Chapter 2 — Fate’s Envelope Sealed With Death’s Spittle

Peter first pondered the possibility of pursuing popehood at a very young age. Pope was not his initial preference. Sister Evelene, a bit player with enormous impact in this epic, dragged him by the ear in that direction.

Everything about Sister Evelene’s classroom was authoritarian. She realized decades earlier that given half a chance first-graders would walk all over you. Her frequently spat motto frequently included spray. Hence the moniker: Old Foamy.

“Shut up and sit still. Maybe you’ll learn something.”

Sister Evelene saw to it each and every morning that the five rows of ten desks each lined up meticulously along the worn, well-waxed tile floor. If not, she ordered the students to push them to within a cat’s hair of alignment.

There were rules. No looking out the window at the gray-blue Lathrop Village overcast. No squirming, no fidgeting. With few exceptions, such as when reading or writing, students sat ramrod straight and looked directly at her. No slouching. Only Lutherans slouched. The children’s perception of Lutherans was universally consistent if not necessarily accurate.

(The fact that it was a Christian religion did not keep Lutheranism from being essentially evil. Lutherans hated the pope. The father of that particular heresy, Martin Luther, began his religious life as a Catholic priest. It may well be true that many devout Catholics evolved into some of the grandest anti-Catholics. Luther rebelled against the Church’s practice of selling indulgences [redemption coupons] to finance the sixteenth century remodeling of Saint Peter’s Basilica in Rome. Since Luther and his Lutherans all ended up rotting in Hell, it was probably a better idea to sit up straight than to tempt fate.)

Grade school children were not allowed to dress like whores and gigolos, hence the dress code was strictly enforced.
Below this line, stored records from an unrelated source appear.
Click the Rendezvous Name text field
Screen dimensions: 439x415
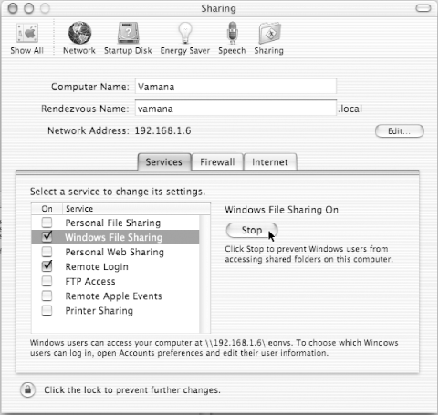coord(235,109)
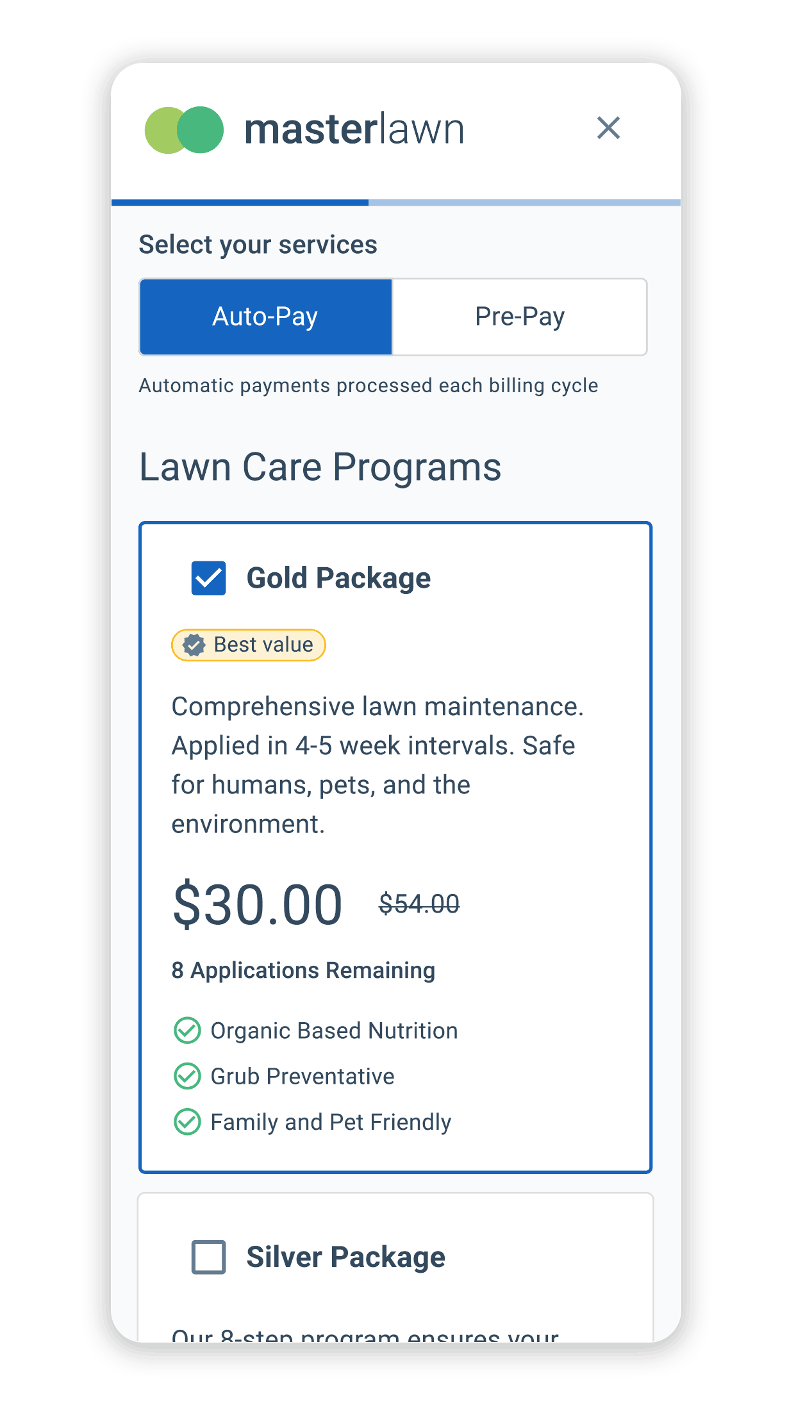The width and height of the screenshot is (796, 1415).
Task: Click the Family and Pet Friendly check icon
Action: (187, 1122)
Boys wore navy blue pressed slacks. The school issued royal blue long-sleeved dress shirts emblazoned with the Saint-Michael-The-Archangel-Catholic School emblem: A fist clenching a flaming sword also dripped blood.
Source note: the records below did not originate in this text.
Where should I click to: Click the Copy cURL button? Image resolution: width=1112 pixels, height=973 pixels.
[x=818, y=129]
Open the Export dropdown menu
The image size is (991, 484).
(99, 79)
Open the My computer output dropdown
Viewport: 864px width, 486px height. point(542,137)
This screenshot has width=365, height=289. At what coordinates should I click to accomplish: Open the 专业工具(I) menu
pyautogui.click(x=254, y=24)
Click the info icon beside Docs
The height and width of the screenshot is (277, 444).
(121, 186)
(Most likely the devil’s blood. Though it may have been the blood of children who misbehaved. The designer of the logo had taken liberties. While St. Mikey is usually pictured slaying a dragon [Lucifer], the sword rarely flames. More often he holds a scale [used to weigh souls!] in his other hand. As a former archangel, Lucifer used to be God’s best friend up in Heaven. Then one day he got the idea in his head that he would like to be in charge. God sent Mikey to slew Luci and throw him into Hell. That is the only recorded attempt to overthrow God in Heaven. It is unknown if safeguards have been taken to thwart future heavenly mutinies.)

Black Oxfords shined. Sister Evelene ordered those who came to school wearing scuffed shoes to stand in their socks facing the corner while holding the offensive shoes. Loafers were for lazy people. That is what Sister Evelene said.

The girls wore navy blue jumpers with the same logo. They also wore royal blue long-sleeved blouses distinguished with an ironic “Peter Pan” collar. Children wore the same uniforms regardless of weather. When it was cold, the nuns allowed a standard, genderless, navy blue sweater.

No bangs allowed. Hair never dared to tickle a forehead. Instead girls used rubber bands only—no fancy barrettes—to pull their tresses back in pigtails. Ponytails were not allowed because they were considered seductive.

Boys were forbidden to put their hands in their pockets.

(It would only lead to testicle fondling and eventually masturbation. Now, of course, boys are encouraged to do so because it makes them thoughtful.)

All were seated in alphabetical order, boys on one side of the classroom, girls on the other. No talking, whispering or touching allowed. Note-passing was a fantastic rumor of what the ignorant barbarians in the public schools did.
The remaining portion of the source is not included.